> Work task: Exactly as written, return the entries below, minus any pictures.

> Study material:
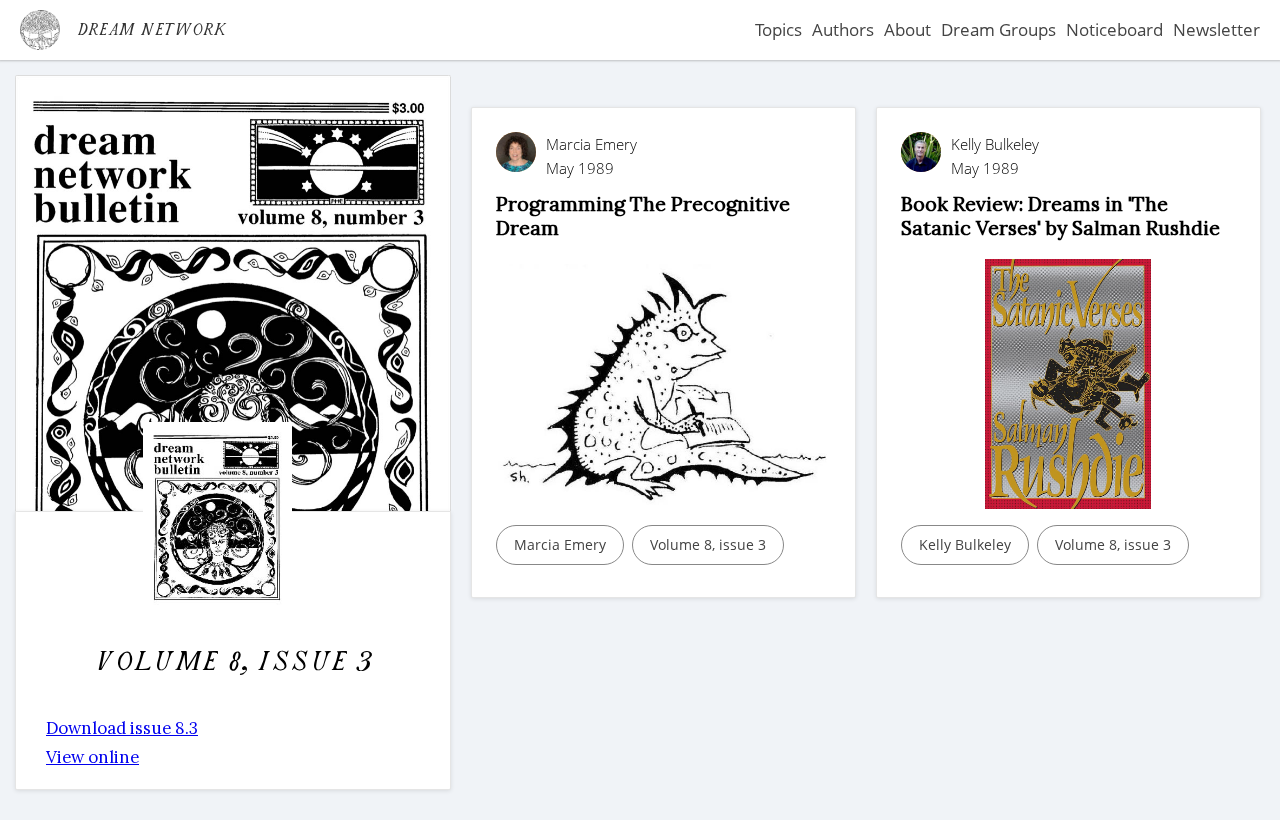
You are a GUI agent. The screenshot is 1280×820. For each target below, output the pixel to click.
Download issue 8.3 (122, 728)
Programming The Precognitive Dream (643, 215)
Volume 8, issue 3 (708, 544)
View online (92, 757)
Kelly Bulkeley (965, 544)
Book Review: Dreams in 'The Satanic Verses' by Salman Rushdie (1060, 215)
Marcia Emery (560, 544)
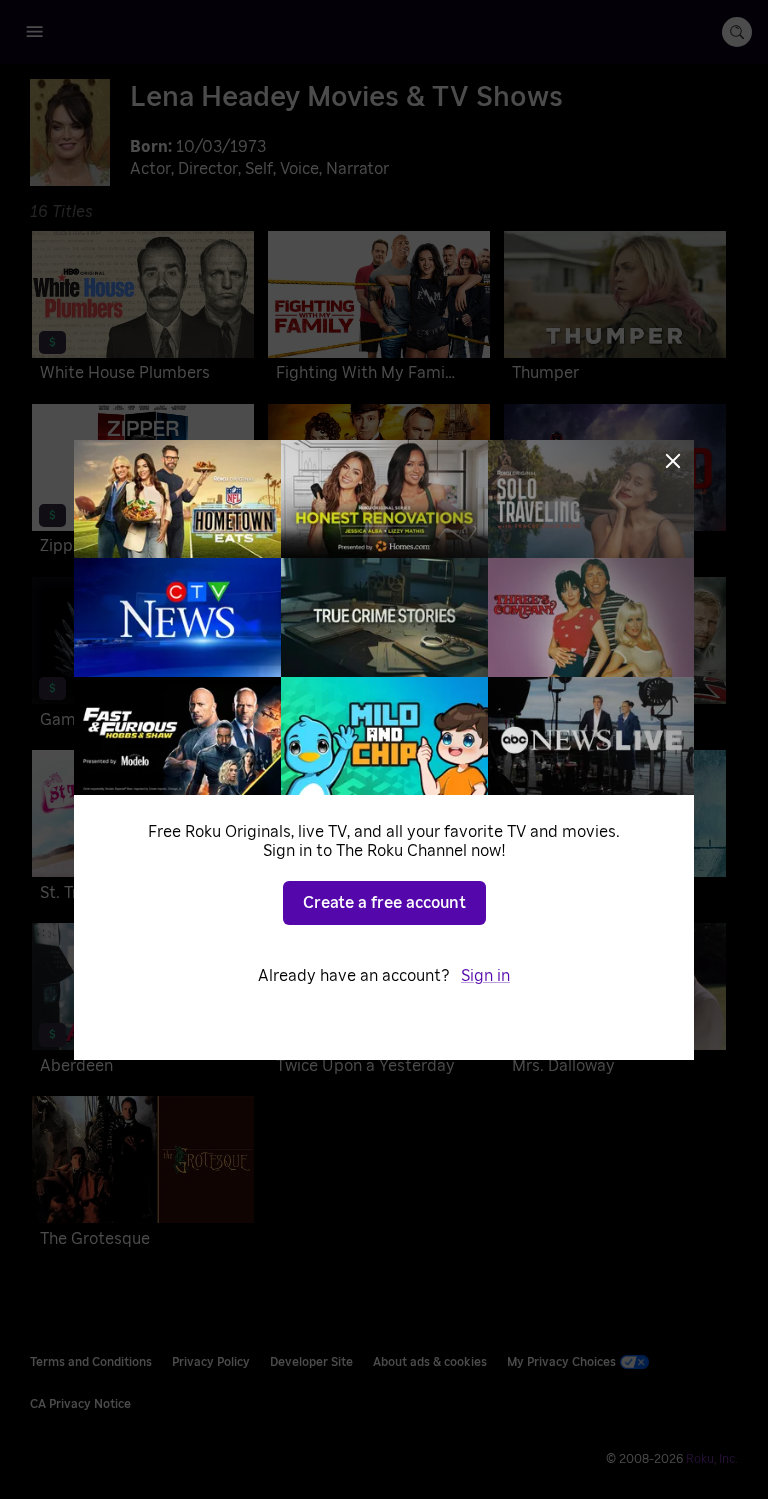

> Written reply:
You are a GUI agent. The screenshot is 1280×820. For each target below, output the pixel to click.
Download issue 8.3 (122, 728)
Programming The Precognitive Dream (643, 215)
Volume 8, issue 3 (708, 544)
View online (92, 757)
Kelly Bulkeley (965, 544)
Book Review: Dreams in 'The Satanic Verses' by Salman Rushdie (1060, 215)
Marcia Emery (560, 544)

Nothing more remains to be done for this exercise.